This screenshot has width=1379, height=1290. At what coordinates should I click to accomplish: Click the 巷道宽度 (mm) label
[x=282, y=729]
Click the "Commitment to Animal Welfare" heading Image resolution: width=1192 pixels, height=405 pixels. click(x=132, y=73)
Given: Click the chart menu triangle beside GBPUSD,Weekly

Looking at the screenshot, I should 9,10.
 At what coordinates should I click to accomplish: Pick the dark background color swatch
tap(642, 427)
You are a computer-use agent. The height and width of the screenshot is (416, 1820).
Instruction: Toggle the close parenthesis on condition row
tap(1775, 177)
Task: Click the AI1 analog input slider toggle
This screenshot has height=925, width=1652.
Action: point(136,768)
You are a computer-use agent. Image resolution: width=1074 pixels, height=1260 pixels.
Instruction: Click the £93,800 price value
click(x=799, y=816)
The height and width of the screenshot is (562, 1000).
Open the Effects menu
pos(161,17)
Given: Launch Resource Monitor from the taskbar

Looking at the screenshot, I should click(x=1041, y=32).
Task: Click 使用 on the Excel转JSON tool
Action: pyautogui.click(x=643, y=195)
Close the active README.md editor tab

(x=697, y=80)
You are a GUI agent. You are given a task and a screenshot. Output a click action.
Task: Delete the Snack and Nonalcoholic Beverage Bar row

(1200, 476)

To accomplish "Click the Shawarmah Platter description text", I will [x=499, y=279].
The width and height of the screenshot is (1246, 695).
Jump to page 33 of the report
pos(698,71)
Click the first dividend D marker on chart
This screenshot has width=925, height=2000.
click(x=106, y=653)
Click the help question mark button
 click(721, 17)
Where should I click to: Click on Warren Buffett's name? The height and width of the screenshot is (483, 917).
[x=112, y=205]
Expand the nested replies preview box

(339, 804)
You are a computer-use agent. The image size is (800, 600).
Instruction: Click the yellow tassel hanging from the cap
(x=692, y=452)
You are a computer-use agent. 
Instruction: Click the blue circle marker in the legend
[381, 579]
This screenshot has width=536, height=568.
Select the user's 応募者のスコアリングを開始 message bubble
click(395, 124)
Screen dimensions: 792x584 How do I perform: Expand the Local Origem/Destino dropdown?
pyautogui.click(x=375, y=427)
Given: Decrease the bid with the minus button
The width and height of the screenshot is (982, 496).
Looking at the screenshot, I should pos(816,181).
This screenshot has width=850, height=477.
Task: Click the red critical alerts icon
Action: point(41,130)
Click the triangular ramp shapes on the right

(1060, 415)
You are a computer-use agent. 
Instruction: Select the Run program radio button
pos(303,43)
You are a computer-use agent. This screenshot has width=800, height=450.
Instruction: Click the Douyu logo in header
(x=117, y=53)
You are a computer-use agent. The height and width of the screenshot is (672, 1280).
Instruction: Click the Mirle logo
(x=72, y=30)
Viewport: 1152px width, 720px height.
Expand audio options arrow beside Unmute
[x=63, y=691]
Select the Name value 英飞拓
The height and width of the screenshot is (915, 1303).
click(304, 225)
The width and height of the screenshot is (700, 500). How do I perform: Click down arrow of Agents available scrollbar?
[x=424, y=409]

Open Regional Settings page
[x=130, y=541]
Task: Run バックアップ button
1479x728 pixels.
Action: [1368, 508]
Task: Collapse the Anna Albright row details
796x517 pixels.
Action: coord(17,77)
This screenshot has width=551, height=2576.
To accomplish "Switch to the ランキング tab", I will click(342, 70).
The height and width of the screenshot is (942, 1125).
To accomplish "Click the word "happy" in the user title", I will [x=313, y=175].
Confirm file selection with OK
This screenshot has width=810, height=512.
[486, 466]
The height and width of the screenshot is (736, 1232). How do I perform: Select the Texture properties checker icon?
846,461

================

Wherever the word "resolution" shows up in the material, copy the line it is on.

Click the "Commitment to Animal Welfare" heading Image resolution: width=1192 pixels, height=405 pixels. click(x=132, y=73)
You are a computer-use agent. Image resolution: width=1074 pixels, height=1260 pixels.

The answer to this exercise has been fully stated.